TASK SET:
1: Answer these questions from the passage on making a roleplay character, one answer per line, marked the same way:
(a) What does the writer look at before making a character?
(b) What does the writer try to relate a character's drive to?
(c) According to the passage, how big or difficult does a character's conflict need to be?
2: The passage on making a roleplay character names several things the writer gives a character, each written in capital letters. List all of them.
3: Write the next part of the passage on making a roleplay character, picking up after its last sentence.

GIVEN PASSAGE:
____________________

It starts as soon as I start looking at the game, before I even make a character. I look at character wiki pages, I look at any public posts about themes/ongoing plots. I try to figure out what sort of scenes appear to be the norm and if a) those are scenes I want to participate in and b) if I have character ideas that will fit well into those types of scenes or with the other other characters that I see being active.
Then? I make my character as hooky as possible. I give them a DRIVE that is as closely related to the theme of the game/ongoing plots as I can make it, something that gives them reason to want to make useful associates or interact with other characters even if they may not ICly like those characters. I give them QUESTIONS that they want to have answered that they can’t answer themselves - about the world, about factions, about plots, or even about themselves. I give them a CONFLICT that they are going to need help to solve. It doesn’t have to be a big one or even difficult to resolve; the point is to give them a reason to seek other characters out in a way that’s meant to make those characters feel needed and that their specialties are useful (and that someone read what those specialties are and wants to play things involving that).

____________________

EXTRACTED ENTRIES:
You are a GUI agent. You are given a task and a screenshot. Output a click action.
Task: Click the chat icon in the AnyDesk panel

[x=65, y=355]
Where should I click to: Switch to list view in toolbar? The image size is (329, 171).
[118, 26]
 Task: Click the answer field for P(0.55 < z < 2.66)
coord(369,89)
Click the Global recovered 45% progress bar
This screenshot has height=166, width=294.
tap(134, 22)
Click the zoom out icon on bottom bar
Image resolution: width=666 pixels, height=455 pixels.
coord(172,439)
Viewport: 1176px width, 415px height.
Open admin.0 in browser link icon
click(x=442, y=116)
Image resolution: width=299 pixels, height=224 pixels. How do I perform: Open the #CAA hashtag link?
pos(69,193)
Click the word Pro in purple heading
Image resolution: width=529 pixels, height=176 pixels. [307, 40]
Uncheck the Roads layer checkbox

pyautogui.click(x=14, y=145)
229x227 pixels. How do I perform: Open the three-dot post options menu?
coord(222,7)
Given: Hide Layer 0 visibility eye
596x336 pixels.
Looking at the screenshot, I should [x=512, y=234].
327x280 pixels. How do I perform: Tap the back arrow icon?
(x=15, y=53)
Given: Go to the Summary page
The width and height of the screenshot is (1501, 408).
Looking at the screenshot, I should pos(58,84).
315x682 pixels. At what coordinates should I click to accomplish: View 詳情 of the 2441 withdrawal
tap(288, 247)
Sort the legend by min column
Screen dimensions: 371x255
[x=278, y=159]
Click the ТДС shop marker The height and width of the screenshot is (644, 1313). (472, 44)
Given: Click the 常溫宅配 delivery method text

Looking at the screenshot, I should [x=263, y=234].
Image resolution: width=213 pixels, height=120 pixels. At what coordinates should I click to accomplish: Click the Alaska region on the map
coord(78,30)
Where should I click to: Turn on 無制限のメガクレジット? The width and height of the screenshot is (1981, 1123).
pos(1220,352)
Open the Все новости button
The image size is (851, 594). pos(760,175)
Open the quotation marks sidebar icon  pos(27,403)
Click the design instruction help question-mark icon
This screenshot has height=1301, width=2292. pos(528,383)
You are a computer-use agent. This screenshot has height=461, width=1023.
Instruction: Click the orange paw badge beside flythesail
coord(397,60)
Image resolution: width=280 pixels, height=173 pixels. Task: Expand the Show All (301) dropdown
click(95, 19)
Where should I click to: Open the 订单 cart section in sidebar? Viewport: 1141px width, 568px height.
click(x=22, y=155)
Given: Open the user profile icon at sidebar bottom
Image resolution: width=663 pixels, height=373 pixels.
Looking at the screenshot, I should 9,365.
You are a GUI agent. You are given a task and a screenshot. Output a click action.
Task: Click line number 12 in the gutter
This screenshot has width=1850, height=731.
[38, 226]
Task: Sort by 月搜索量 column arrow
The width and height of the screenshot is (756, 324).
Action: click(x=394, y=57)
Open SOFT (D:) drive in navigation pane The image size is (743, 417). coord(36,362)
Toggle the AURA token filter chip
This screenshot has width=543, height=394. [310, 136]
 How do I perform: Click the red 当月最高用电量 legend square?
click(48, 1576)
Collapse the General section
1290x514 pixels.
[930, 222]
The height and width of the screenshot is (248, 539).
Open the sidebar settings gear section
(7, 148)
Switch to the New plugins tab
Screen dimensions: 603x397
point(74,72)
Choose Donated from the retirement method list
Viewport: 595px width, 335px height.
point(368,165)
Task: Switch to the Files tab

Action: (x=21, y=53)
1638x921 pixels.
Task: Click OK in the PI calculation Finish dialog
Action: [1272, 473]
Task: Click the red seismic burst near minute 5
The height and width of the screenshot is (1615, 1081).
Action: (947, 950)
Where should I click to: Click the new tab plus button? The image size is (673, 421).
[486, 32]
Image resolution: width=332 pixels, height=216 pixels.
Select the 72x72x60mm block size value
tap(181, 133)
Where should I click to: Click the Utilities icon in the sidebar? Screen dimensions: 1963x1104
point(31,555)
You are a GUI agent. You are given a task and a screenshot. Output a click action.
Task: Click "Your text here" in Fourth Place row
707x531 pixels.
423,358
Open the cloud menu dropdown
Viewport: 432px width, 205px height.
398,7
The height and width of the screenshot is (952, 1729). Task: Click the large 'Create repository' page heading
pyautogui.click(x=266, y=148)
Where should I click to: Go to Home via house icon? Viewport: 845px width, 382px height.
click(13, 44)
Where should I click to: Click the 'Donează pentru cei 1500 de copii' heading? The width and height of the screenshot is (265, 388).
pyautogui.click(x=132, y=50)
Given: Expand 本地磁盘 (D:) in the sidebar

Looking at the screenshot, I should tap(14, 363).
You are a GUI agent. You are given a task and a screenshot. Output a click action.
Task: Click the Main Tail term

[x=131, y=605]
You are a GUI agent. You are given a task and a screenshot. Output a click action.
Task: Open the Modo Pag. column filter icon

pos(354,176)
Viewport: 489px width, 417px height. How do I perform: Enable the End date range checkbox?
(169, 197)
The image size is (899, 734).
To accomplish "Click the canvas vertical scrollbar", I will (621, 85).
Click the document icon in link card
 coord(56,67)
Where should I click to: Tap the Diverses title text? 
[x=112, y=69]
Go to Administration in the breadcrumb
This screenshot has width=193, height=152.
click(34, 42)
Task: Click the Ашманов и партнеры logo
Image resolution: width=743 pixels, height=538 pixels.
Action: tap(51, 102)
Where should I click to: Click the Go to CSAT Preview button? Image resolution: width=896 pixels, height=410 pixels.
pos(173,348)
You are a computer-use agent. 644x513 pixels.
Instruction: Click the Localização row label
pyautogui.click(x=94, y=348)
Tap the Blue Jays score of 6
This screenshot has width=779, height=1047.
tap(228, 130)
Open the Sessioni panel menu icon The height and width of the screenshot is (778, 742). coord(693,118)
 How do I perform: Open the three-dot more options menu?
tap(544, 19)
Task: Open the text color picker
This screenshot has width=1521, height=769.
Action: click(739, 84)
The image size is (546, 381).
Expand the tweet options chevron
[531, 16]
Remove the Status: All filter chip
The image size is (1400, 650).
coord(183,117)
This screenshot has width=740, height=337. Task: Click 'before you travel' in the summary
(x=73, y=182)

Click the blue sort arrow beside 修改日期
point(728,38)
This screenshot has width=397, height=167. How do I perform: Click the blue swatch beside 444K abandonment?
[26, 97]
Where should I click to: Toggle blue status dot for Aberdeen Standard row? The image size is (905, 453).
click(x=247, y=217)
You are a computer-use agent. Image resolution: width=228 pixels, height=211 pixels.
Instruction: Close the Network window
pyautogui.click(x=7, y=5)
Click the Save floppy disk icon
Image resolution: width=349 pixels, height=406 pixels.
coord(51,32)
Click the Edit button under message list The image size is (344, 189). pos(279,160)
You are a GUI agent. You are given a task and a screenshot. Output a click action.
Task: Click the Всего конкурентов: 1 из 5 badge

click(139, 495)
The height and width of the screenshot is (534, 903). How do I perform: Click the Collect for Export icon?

____________________

ANSWERS TO THE EXERCISE:
1:
(a) Character wiki pages and any public posts about themes or ongoing plots.
(b) The theme of the game or its ongoing plots, as closely as possible.
(c) It doesn't have to be big or even difficult to resolve.

2: DRIVE, QUESTIONS, CONFLICT

3:
Finally, despite finding it pretty exhausting, I try to be high energy when my character is approved. I chat on channels, I ask for scenes, I suggest scenes, I’m willing to run NPCs in scenes, I do my best to connect the dots with others about why my character and their character could have Fun Times.
I should stress that in no way does this mean that I don’t play the characters I want to play - a game has to pass that first check for me (are the scenes that are going on scenes I want to play in, and do I have a character idea that would be fun to play in that environment) before I even put in the work. Once I do, tbh, a lot of games end up not living up to my first optimistic promise, and I just fade out.
- What do you like to see from a game after you join it?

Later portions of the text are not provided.